This invention relates to a control system for a step motor, and more particularly to a closed-loop control for controlling a step motor in response to rotation of the step motor.
A closed-loop control for a step motor is already known wherein a rotational angular position of a step motor is detected and a field winding of a next phase is energized at an optimum point of time, that is, at an optimum rotational angular position of the step motor to drive the step motor in order to prevent step-out of the step motor. In determining such an optimum point of time, also a rotational speed of the step motor is commonly taken into consideration.
Where a load is relatively heavy or is to be driven at a high speed, the closed-loop control technique is preferably employed. One of application of the closed-loop control is, for example, a daisy wheel typewriter or printer in which a rotary type wheel commonly called a daisy wheel is rotated to position a type of a selected character to a print position to allow printing of the character. In the typewriter or printer of this type, the rotor of the step motor is rotated from one to another rotational angular position in one or the other direction in response to a character selecting instruction. As the time required for rotation from one to another position reduces, apparently the overall printing speed of the typewriter or printer will rise. Accordingly, the closed-loop control is commonly used in high speed typewriters or printers.
A concept of an angle of lead may be involved in order to attain a high speed rotation of a step motor under a closed-loop control. It is known that where the lead angle of a step motor is between 1 step and 2 steps, that is, electrically between 90 and 180 degrees, the step motor will rotate continuously like a brushless motor. In this instance, theoretically an angle of lead of 1.5 steps or electrically 135 degrees will yield a maximum rotational speed whereas the rotational speed will be in the minimum when the lead angle is 1 step or 2 steps, that is, electrically 90 or 180 degrees, and the speed will vary continuously between 1 step and 2 steps, that is, between 90 and 180 degrees.
Conventionally, a rotary encoder such as an optical encoder is used to detect a rotational position and speed of a step motor. Step motor controls including a rotary encoder are normally very expensive compared with controls without a rotary encoder because such a rotary encoder is expensive.

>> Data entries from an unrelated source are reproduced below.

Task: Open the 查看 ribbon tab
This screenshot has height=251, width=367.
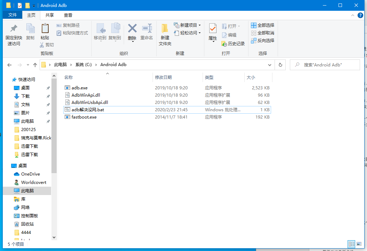Action: coord(68,15)
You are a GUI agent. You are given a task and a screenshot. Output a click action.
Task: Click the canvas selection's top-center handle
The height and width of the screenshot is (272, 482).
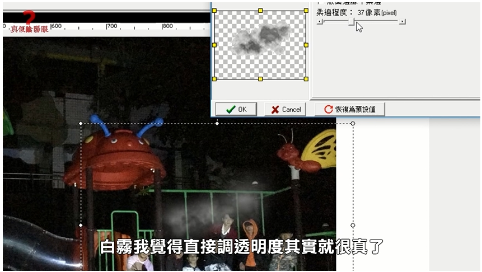217,124
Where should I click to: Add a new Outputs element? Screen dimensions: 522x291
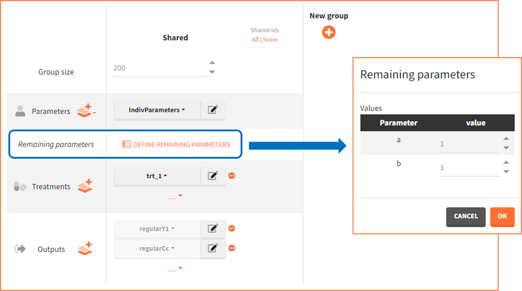click(85, 249)
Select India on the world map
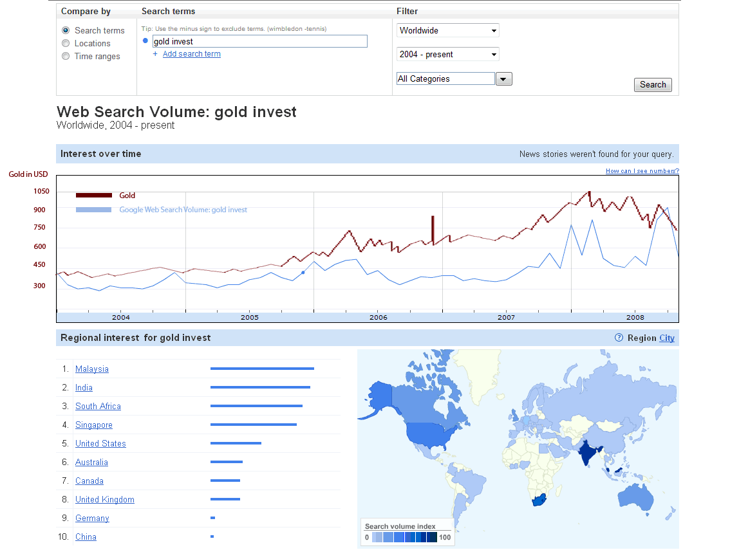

Means is also known which detects an electromotive force (EMF) or back EMF induced in a field winding of a step motor to detect a rotational angular position of the rotor of the motor. This technique is disclosed, for example, in U.S. Pat. Nos. 4,282,471 and 4,480,218. In a step motor control disclosed in U.S. Pat. No. 4,282,471, a back EMF which is induced in a non-excited phase field winding by a mutual inductance with an excited phase field winding is detected to detect a rotational position of the rotor of the motor. On the other hand, in a step motor control disclosed in the former patent, EMF which is induced in a field winding by a permanent magnet of the rotor of a step motor is detected directly by a specifically provided sensing means to detect a rotational position of the rotor.
Feedback signals obtained from a rotary encoder or from back EMF are used in most cases to determine whether or not a step motor is actually at a proper rotational angular position or whether or not a step motor is in a step-out condition so that, when the step motor is in a step-out condition, either a positional error may be compensated for or the motor may be restored to its home position. Otherwise, feedback signals are used to determine when a next phase field winding is to be energized. In the latter case, a timing of next energization may be selectively determined in response to the feedback signal and clock pulse signals of the system. Accordingly, infinite velocity control cannot be attained.